Послеоперационный период протекал гладко. Рана зажила первичным натяжением, швы сняты на 8 сутки. Больная была осмотрена через один месяц, признаков воспаления послеоперационного рубца нет, рецидивов грыжи не отмечается.
Предлагаемый способ позволяет:
- снизить количество осложнений в раннем послеоперационном периоде (сером, нагноений, инфильтратов), за счет ограниченной площади соприкосновения сетчатого эндопротеза с подкожно-жировой клетчаткой;
- выполнить пликацию прямых мышц живота, восстановить и укрепить белую линию живота за счет рассечения сухожильной части наружной косой, внутренней косой и поперечной мышц живота;
- позволяет сблизить прямые мышцы живота без натяжения и дополнительной обширной мобилизации подкожно-жирового лоскута.
Источники информации
1. Бородин И.Ф., Скоробей Е.В., Акулик В.П. Хирургия послеоперационных грыж живота. - Мн.: Беларусь, 1986. - 159 с.
2. Егиев В.Н. Натяжная герниопластика. - М.: Медпрактика-М, 2002. - С.146.
3. Ермолов А.С., Упырев А.В. и др. Особенности течения послеоперационного периода при различной технологии пластики грыж брюшной стенки // Новые технологии в хирургии грыж: Тез. докл. научно-практ. конференции. - Саратов, 2006. - С.6-9.
4. Тоскин К.Д., Жебровский В.В. Грыжи брюшной стенки. - М.: Медицина, 1990. - 272 с.
5. Devlin H.B. Managament of abdominal hernias. - London: Butterworths, 2000. - 430 р.
6. Langer С., Kley С., Neufang Т. et al. Problem of recurrent incisional hernia after mesh repair of the abdominal wall // Chirurg. - 2001. - Vol.72, №8. - P.927-933.
7. Ramirez O.M., Ruas E., Dellon L. 'Components separation' method for closure of abdominal-wall defects: an anatomic and clinical study // Plastic and Reconstructive Surgery. - 1990. - Vol.86. - №3. - H.519-526.

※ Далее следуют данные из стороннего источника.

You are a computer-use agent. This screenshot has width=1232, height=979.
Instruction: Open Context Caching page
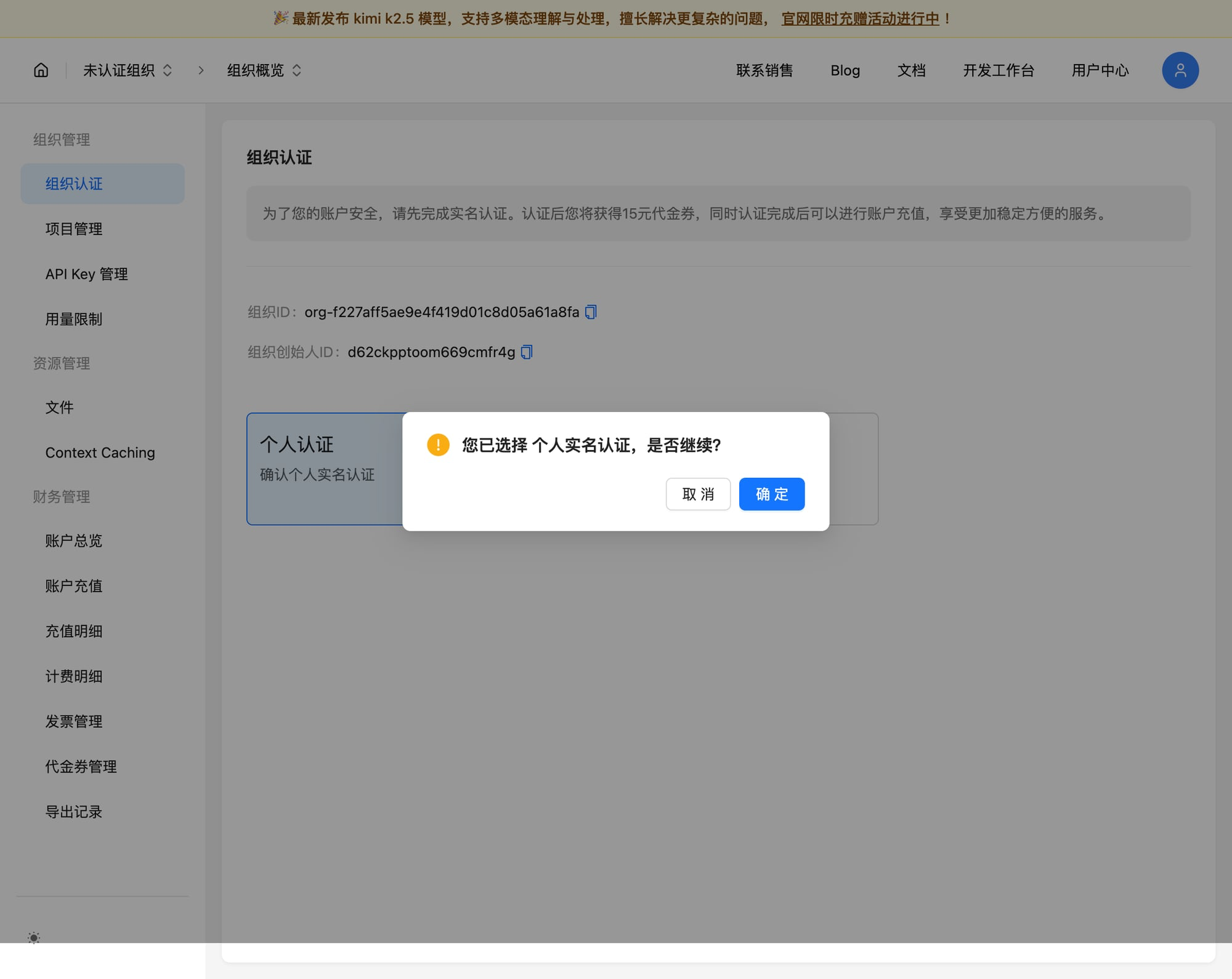pyautogui.click(x=100, y=453)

Способ комбинированной пластики гигантских послеоперационных вентральных грыж, включающий пересечение сухожильной части наружной косой мышцы живота с двух сторон, отличающийся тем, что после рассечения апоневроза прямых мышц живота, отступив на 4-5 см от края грыжевых ворот, вскрывают грыжевой мешок, выполняют внутрибрюшной этап операции, двумя параректальными разрезами с обеих сторон рассекают кожу, подкожно-жировую клетчатку до апоневроза наружной косой и поперечной мышц живота, выполняют отсечение сухожильной части наружной косой, внутренней косой и поперечной мышц живота, имплантаты в виде сетчатых эндопротезов пришивают к сухожильной части наружной косой, внутренней косой, поперечной мышц живота и прямой мышцы живота с обеих сторон, рану ушивают послойно, апоневроз ушивают между собой без натяжения по срединной линии непрерывным швом «стык в стык», сверху над ушитым апоневрозом прямых мышц живота имплантируют третий сетчатый эндопротез, кожную рану ушивают наглухо.